> EXERCISE DETAILS
Nothing should differ between your answer and the records below.

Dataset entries
----------

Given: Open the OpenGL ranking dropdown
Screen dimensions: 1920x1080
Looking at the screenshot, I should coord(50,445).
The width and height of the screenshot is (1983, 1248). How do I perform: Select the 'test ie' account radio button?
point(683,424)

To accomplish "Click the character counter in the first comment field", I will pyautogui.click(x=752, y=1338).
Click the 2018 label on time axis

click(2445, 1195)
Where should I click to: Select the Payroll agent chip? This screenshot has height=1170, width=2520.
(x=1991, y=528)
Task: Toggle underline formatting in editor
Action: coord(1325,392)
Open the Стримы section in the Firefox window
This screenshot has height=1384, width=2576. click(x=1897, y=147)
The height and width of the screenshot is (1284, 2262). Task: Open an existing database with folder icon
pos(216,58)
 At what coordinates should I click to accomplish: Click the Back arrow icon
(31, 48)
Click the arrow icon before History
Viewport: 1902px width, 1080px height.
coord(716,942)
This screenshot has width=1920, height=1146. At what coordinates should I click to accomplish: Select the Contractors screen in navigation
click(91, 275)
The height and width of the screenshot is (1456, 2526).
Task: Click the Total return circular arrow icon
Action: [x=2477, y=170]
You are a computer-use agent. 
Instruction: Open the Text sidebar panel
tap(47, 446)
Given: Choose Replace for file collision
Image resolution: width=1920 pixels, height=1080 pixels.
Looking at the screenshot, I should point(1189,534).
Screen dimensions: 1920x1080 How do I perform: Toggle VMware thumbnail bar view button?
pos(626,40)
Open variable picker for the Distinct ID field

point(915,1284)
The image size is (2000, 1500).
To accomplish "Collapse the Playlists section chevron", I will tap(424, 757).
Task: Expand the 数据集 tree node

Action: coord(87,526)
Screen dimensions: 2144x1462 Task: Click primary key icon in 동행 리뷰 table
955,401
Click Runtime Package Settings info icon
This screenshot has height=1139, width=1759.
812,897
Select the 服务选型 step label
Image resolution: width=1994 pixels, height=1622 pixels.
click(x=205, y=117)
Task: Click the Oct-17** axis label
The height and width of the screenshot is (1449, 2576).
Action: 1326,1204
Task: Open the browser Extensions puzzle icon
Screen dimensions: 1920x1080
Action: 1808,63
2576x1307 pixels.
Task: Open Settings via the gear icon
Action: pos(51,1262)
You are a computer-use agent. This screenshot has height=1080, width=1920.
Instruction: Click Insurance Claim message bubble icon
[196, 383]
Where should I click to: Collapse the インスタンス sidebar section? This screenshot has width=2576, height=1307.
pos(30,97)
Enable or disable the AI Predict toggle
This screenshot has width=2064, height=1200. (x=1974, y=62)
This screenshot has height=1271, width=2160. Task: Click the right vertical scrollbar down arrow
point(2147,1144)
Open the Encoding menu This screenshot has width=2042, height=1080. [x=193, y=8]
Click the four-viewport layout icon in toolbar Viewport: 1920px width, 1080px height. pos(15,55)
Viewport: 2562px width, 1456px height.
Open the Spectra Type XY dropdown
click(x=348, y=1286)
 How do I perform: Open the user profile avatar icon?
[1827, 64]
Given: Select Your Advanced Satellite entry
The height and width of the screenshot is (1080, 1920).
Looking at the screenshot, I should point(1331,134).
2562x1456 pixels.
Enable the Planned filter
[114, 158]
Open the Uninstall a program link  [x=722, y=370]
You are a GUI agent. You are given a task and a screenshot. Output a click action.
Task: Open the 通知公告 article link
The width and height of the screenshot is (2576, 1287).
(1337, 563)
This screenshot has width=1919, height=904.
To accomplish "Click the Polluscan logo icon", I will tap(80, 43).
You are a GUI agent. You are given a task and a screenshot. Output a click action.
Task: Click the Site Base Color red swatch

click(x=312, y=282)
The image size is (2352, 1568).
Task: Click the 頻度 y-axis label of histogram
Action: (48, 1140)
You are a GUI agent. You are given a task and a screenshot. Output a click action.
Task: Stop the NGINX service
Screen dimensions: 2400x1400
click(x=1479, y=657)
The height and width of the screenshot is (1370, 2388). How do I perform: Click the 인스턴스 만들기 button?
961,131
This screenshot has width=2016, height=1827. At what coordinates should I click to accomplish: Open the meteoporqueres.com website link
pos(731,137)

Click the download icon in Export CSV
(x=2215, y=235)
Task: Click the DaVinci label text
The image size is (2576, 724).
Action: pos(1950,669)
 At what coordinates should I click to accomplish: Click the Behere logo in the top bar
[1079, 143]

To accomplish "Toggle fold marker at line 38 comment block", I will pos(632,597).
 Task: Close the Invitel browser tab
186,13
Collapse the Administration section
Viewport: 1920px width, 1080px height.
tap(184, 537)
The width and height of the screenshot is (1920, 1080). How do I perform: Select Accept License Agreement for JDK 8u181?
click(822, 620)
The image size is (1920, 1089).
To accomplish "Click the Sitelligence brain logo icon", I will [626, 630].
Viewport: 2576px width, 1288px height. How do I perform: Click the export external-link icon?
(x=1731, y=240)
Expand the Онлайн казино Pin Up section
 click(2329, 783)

----------

> TASK RESULT
Given: Open the OpenGL ranking dropdown
Screen dimensions: 1920x1080
Looking at the screenshot, I should coord(50,445).
The width and height of the screenshot is (1983, 1248). How do I perform: Select the 'test ie' account radio button?
point(683,424)

To accomplish "Click the character counter in the first comment field", I will pyautogui.click(x=752, y=1338).
Click the 2018 label on time axis

click(2445, 1195)
Where should I click to: Select the Payroll agent chip? This screenshot has height=1170, width=2520.
(x=1991, y=528)
Task: Toggle underline formatting in editor
Action: coord(1325,392)
Open the Стримы section in the Firefox window
This screenshot has height=1384, width=2576. click(x=1897, y=147)
The height and width of the screenshot is (1284, 2262). Task: Open an existing database with folder icon
pos(216,58)
 At what coordinates should I click to accomplish: Click the Back arrow icon
(31, 48)
Click the arrow icon before History
Viewport: 1902px width, 1080px height.
coord(716,942)
This screenshot has width=1920, height=1146. At what coordinates should I click to accomplish: Select the Contractors screen in navigation
click(91, 275)
The height and width of the screenshot is (1456, 2526).
Task: Click the Total return circular arrow icon
Action: [x=2477, y=170]
You are a computer-use agent. 
Instruction: Open the Text sidebar panel
tap(47, 446)
Given: Choose Replace for file collision
Image resolution: width=1920 pixels, height=1080 pixels.
Looking at the screenshot, I should point(1189,534).
Screen dimensions: 1920x1080 How do I perform: Toggle VMware thumbnail bar view button?
pos(626,40)
Open variable picker for the Distinct ID field

point(915,1284)
The image size is (2000, 1500).
To accomplish "Collapse the Playlists section chevron", I will tap(424, 757).
Task: Expand the 数据集 tree node

Action: coord(87,526)
Screen dimensions: 2144x1462 Task: Click primary key icon in 동행 리뷰 table
955,401
Click Runtime Package Settings info icon
This screenshot has height=1139, width=1759.
812,897
Select the 服务选型 step label
Image resolution: width=1994 pixels, height=1622 pixels.
click(x=205, y=117)
Task: Click the Oct-17** axis label
The height and width of the screenshot is (1449, 2576).
Action: 1326,1204
Task: Open the browser Extensions puzzle icon
Screen dimensions: 1920x1080
Action: 1808,63
2576x1307 pixels.
Task: Open Settings via the gear icon
Action: pos(51,1262)
You are a computer-use agent. This screenshot has height=1080, width=1920.
Instruction: Click Insurance Claim message bubble icon
[196, 383]
Where should I click to: Collapse the インスタンス sidebar section? This screenshot has width=2576, height=1307.
pos(30,97)
Enable or disable the AI Predict toggle
This screenshot has width=2064, height=1200. (x=1974, y=62)
This screenshot has height=1271, width=2160. Task: Click the right vertical scrollbar down arrow
point(2147,1144)
Open the Encoding menu This screenshot has width=2042, height=1080. [x=193, y=8]
Click the four-viewport layout icon in toolbar Viewport: 1920px width, 1080px height. pos(15,55)
Viewport: 2562px width, 1456px height.
Open the Spectra Type XY dropdown
click(x=348, y=1286)
 How do I perform: Open the user profile avatar icon?
[1827, 64]
Given: Select Your Advanced Satellite entry
The height and width of the screenshot is (1080, 1920).
Looking at the screenshot, I should point(1331,134).
2562x1456 pixels.
Enable the Planned filter
[114, 158]
Open the Uninstall a program link  [x=722, y=370]
You are a GUI agent. You are given a task and a screenshot. Output a click action.
Task: Open the 通知公告 article link
The width and height of the screenshot is (2576, 1287).
(1337, 563)
This screenshot has width=1919, height=904.
To accomplish "Click the Polluscan logo icon", I will tap(80, 43).
You are a GUI agent. You are given a task and a screenshot. Output a click action.
Task: Click the Site Base Color red swatch

click(x=312, y=282)
The image size is (2352, 1568).
Task: Click the 頻度 y-axis label of histogram
Action: (48, 1140)
You are a GUI agent. You are given a task and a screenshot. Output a click action.
Task: Stop the NGINX service
Screen dimensions: 2400x1400
click(x=1479, y=657)
The height and width of the screenshot is (1370, 2388). How do I perform: Click the 인스턴스 만들기 button?
961,131
This screenshot has width=2016, height=1827. At what coordinates should I click to accomplish: Open the meteoporqueres.com website link
pos(731,137)

Click the download icon in Export CSV
(x=2215, y=235)
Task: Click the DaVinci label text
The image size is (2576, 724).
Action: pos(1950,669)
 At what coordinates should I click to accomplish: Click the Behere logo in the top bar
[1079, 143]

To accomplish "Toggle fold marker at line 38 comment block", I will pos(632,597).
 Task: Close the Invitel browser tab
186,13
Collapse the Administration section
Viewport: 1920px width, 1080px height.
tap(184, 537)
The width and height of the screenshot is (1920, 1080). How do I perform: Select Accept License Agreement for JDK 8u181?
click(822, 620)
The image size is (1920, 1089).
To accomplish "Click the Sitelligence brain logo icon", I will [626, 630].
Viewport: 2576px width, 1288px height. How do I perform: Click the export external-link icon?
(x=1731, y=240)
Expand the Онлайн казино Pin Up section
 click(2329, 783)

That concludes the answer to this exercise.